AUSZUG:
-----

Wolfgang Scheunemann
Wolfgang Scheunemann (* 4. April 1933 in Berlin; † 9. September 1948 ebenda) war das erste Opfer des Schusswaffengebrauchs der Ost-Berliner Volkspolizei (VP) an der Sektorengrenze in Berlin. Er wurde während der Blockade der Westsektoren Berlins bei einem Einsatz der VP in der Straße Unter den Linden erschossen.
Leben
Der Schüler Wolfgang Scheunemann lebte im Berliner Ortsteil Tiergarten im Britischen Sektor. Er war Gruppenleiter der Jugendorganisation Die Falken, die zum Umkreis der SPD gehörte.
Am 9. September 1948 beteiligte sich Scheunemann mit 300.000 Berlinern an einer Kundgebung auf dem Platz der Republik. Sie richtete sich gegen die beginnende Spaltung Berlins durch die Blockade der Westsektoren und die gewalttätige Vertreibung der frei gewählten Stadtverordneten und Magistratsmitglieder von ihren Sitzen im Ostsektor durch die SED und die sowjetische Besatzungsmacht. Die Berliner Polizei war bereits in einen Teil unter dem vom Magistrat von Berlin abgesetzten, aber im Ostsektor vom sowjetischen Stadtkommandanten im Amt gehaltenen „VP“-Präsidenten Paul Markgraf und den vom Magistrat eingesetzten Polizeipräsidenten Johannes Stumm gespalten.

-----

AUFGABEN ZUR ÜBUNG:
A: Übersetze den Satz „Der Schüler Wolfgang Scheunemann lebte im Berliner Ortsteil Tiergarten im Britischen Sektor.“ aus dem Text über Wolfgang Scheunemann ins Englische.
B: Gib die Zeilen der Auflistung vom Anfang bis einschließlich der Zeile mit „Action: click(105, 496)“ als Markdown-Tabelle mit den Spalten „Nr.“ und „Zeile“ wieder. Lass Leerzeilen und die Bilder weg.

-----

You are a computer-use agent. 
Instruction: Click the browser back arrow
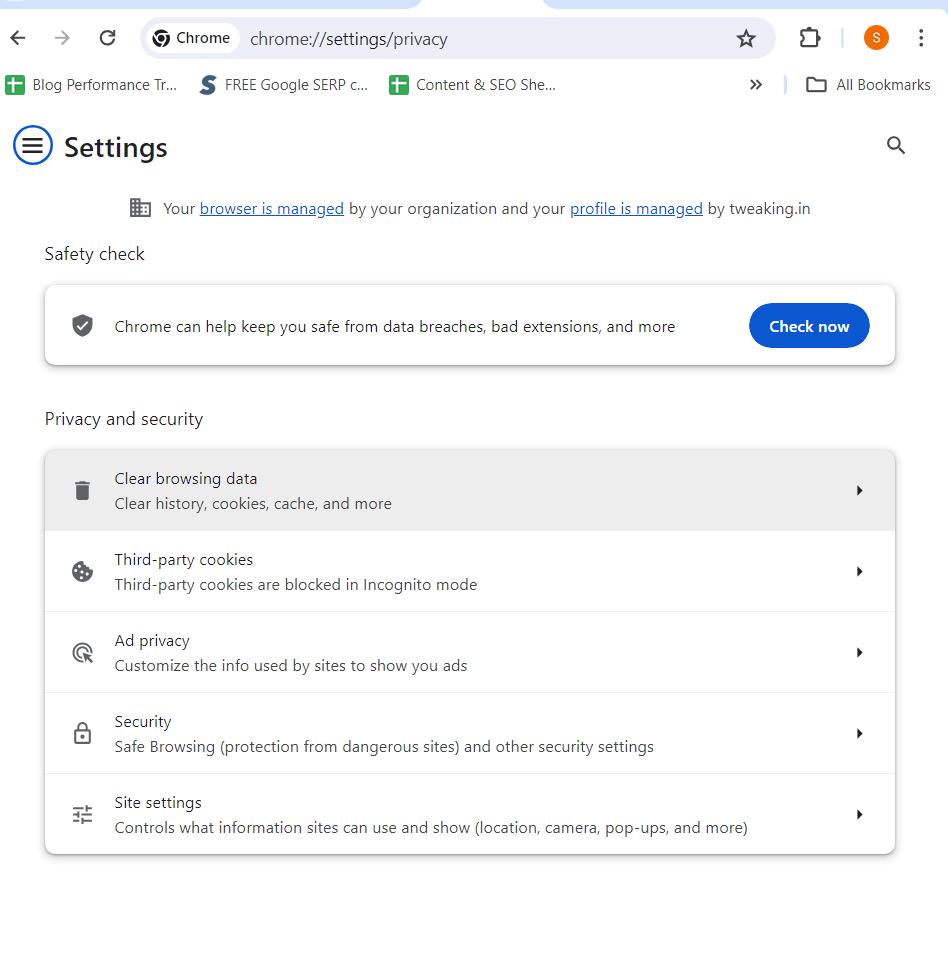[x=18, y=38]
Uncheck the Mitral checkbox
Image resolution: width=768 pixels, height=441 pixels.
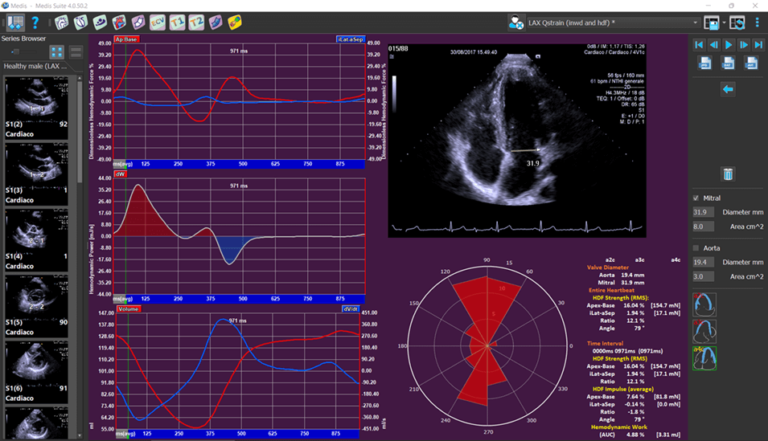tap(696, 198)
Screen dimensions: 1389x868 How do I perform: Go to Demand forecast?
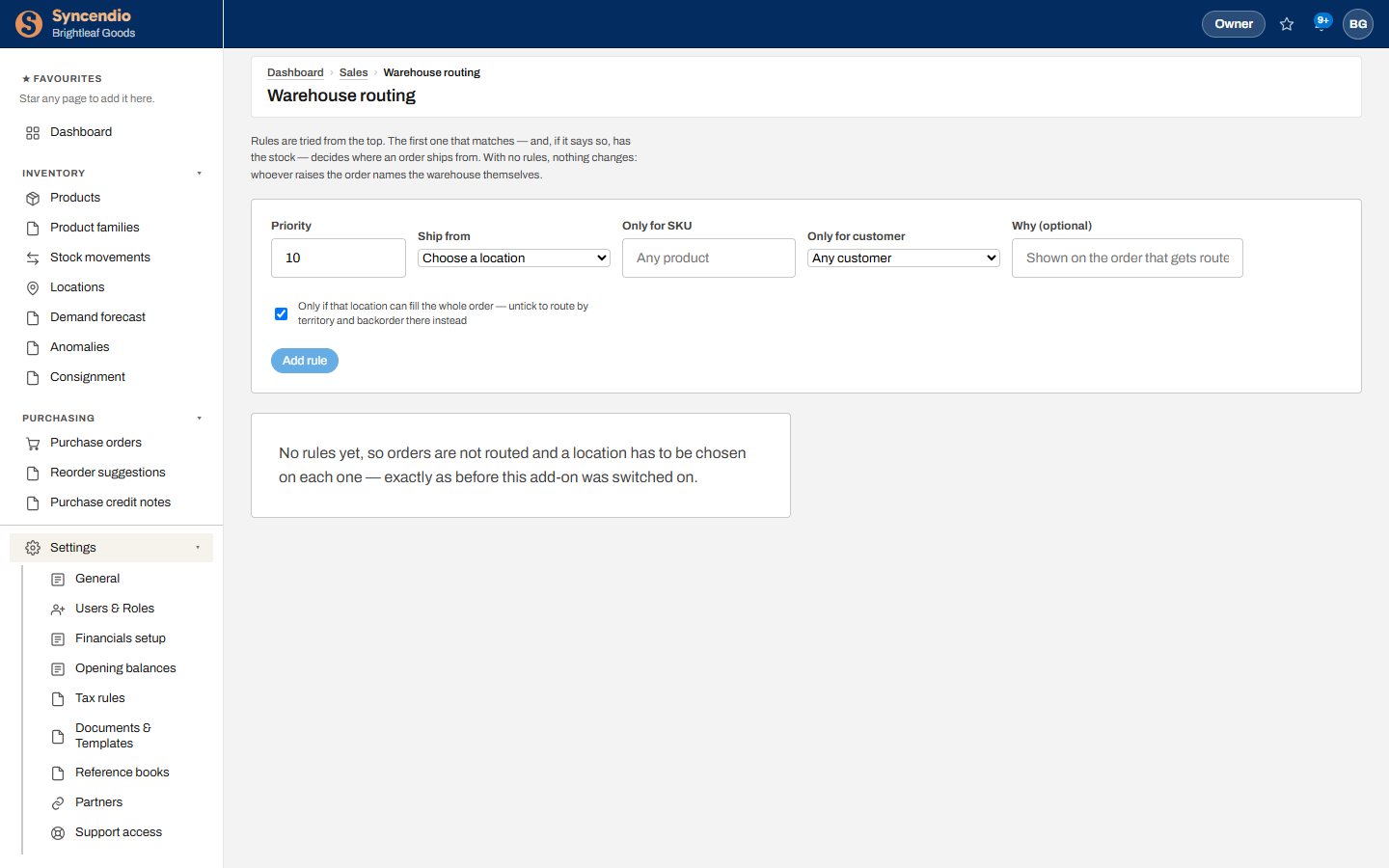pyautogui.click(x=97, y=317)
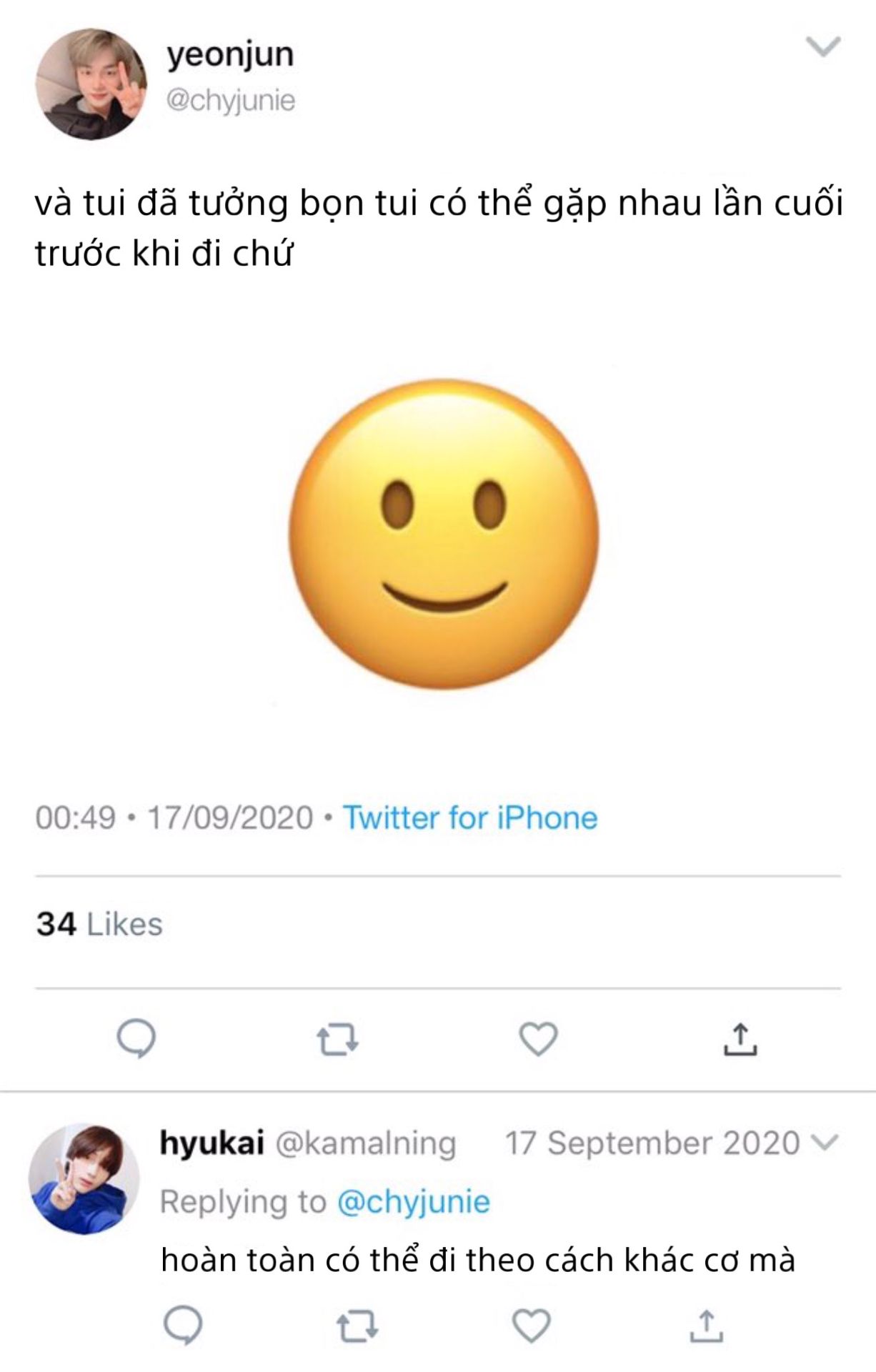Like yeonjun's main tweet
Viewport: 876px width, 1372px height.
pyautogui.click(x=538, y=1039)
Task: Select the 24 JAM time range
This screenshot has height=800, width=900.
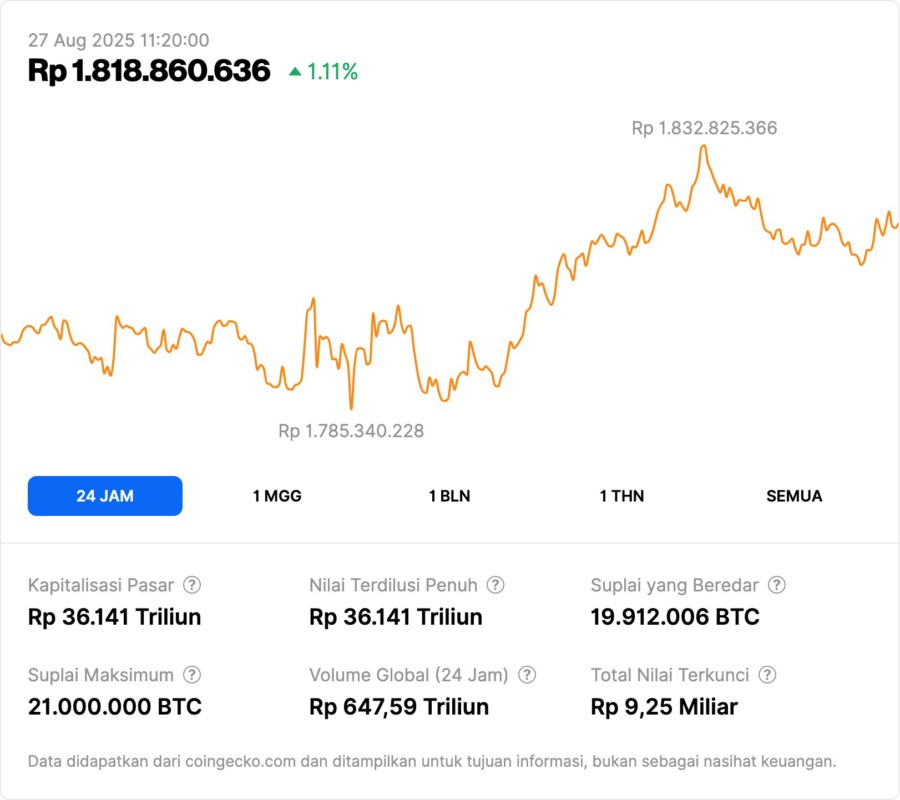Action: click(105, 496)
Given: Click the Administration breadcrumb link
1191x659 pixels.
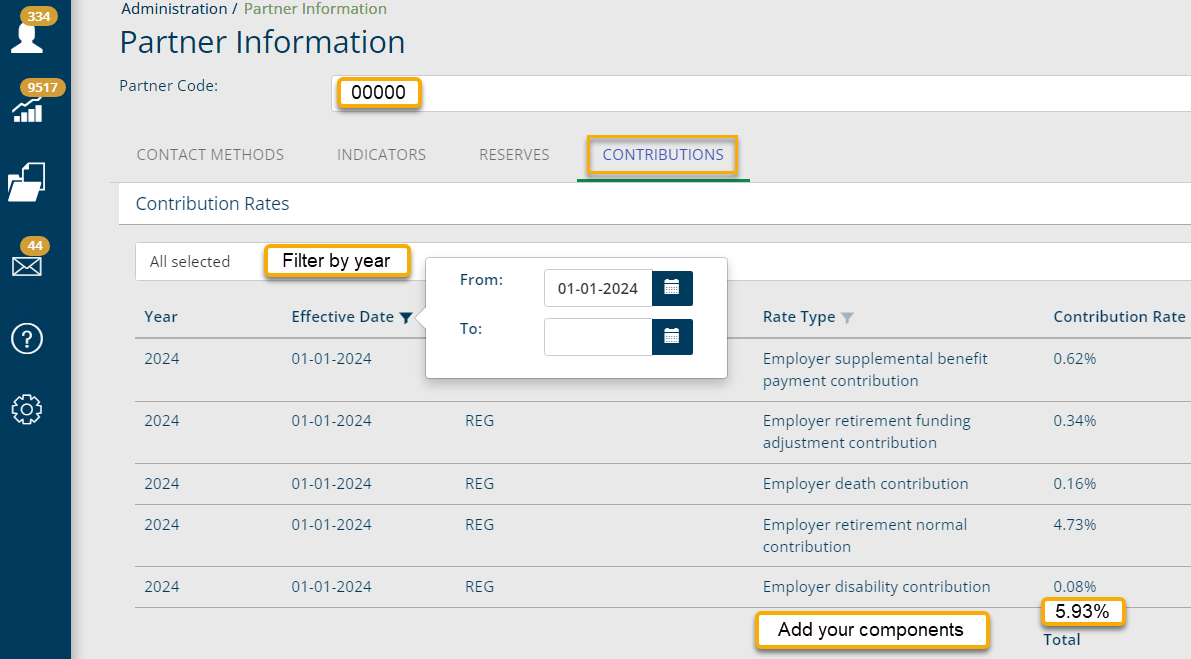Looking at the screenshot, I should coord(174,9).
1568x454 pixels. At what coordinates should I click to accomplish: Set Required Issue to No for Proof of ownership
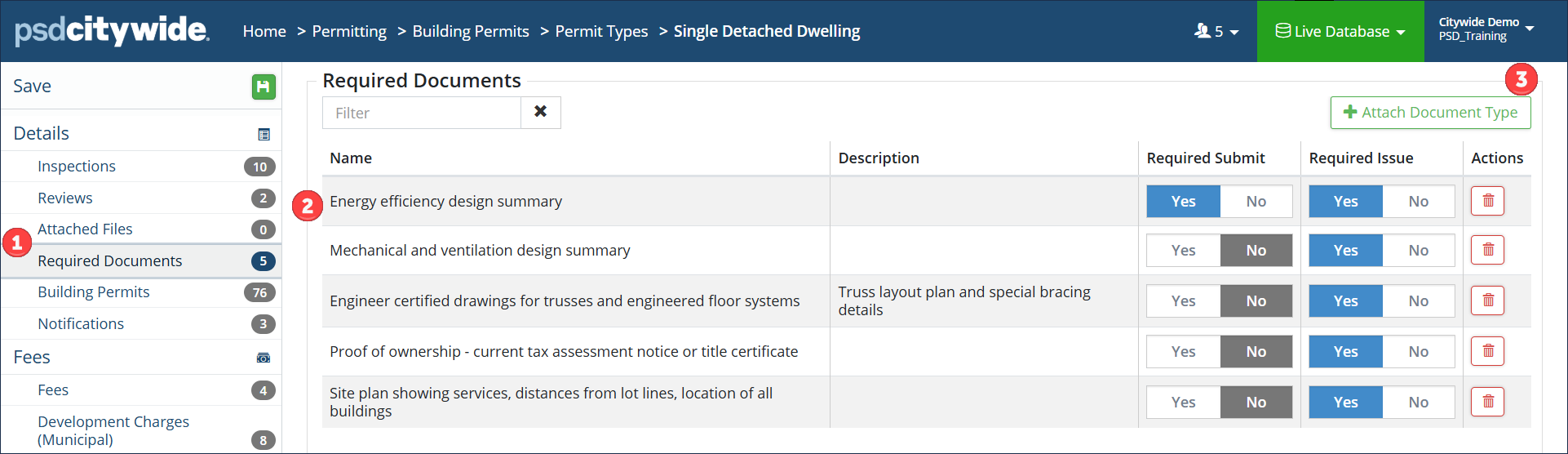coord(1418,352)
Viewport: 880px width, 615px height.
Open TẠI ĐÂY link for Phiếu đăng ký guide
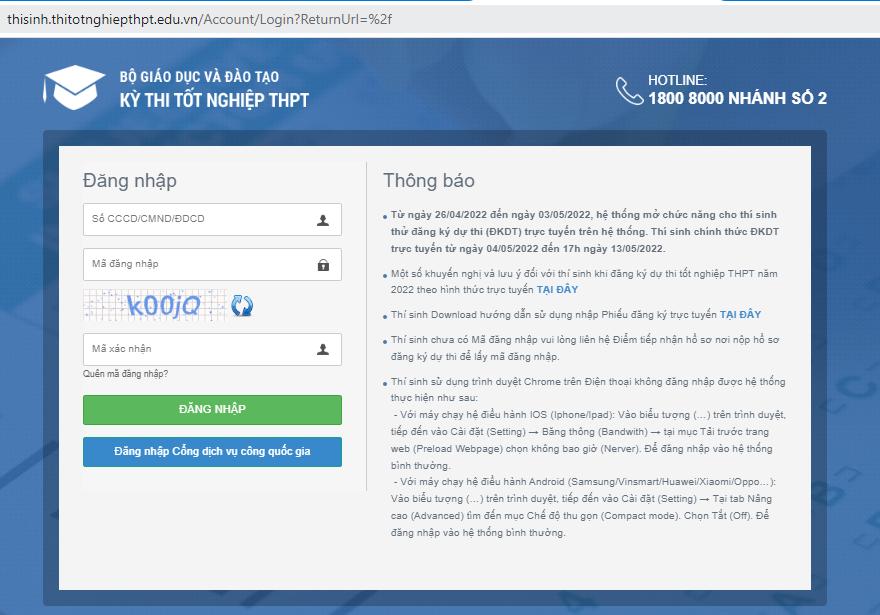(x=740, y=315)
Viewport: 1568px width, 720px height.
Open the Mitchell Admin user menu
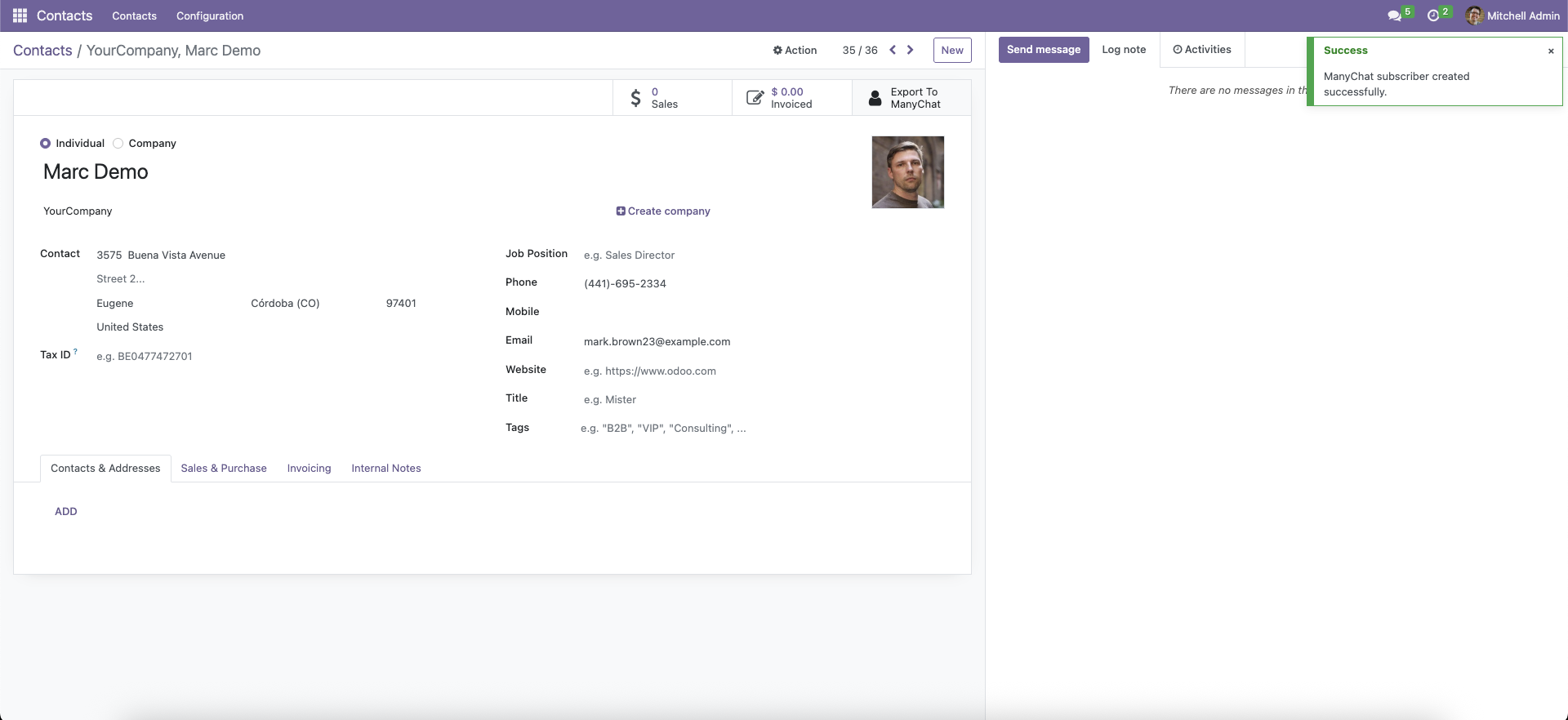click(x=1512, y=16)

-----

LÖSUNGEN ZUR ÜBUNG:
A: The schoolboy Wolfgang Scheunemann lived in the Berlin district of Tiergarten in the British sector.

B:
| Nr. | Zeile |
|---|---|
| 1 | You are a computer-use agent.  |
| 2 | Instruction: Click the browser back arrow |
| 3 | [x=18, y=38] |
| 4 | Uncheck the Mitral checkbox |
| 5 | Image resolution: width=768 pixels, height=441 pixels. |
| 6 | tap(696, 198) |
| 7 | Screen dimensions: 1389x868 How do I perform: Go to Demand forecast? |
| 8 | pyautogui.click(x=97, y=317) |
| 9 | Like yeonjun's main tweet |
| 10 | Viewport: 876px width, 1372px height. |
| 11 | pyautogui.click(x=538, y=1039) |
| 12 | Task: Select the 24 JAM time range |
| 13 | This screenshot has height=800, width=900. |
| 14 | Action: click(105, 496) |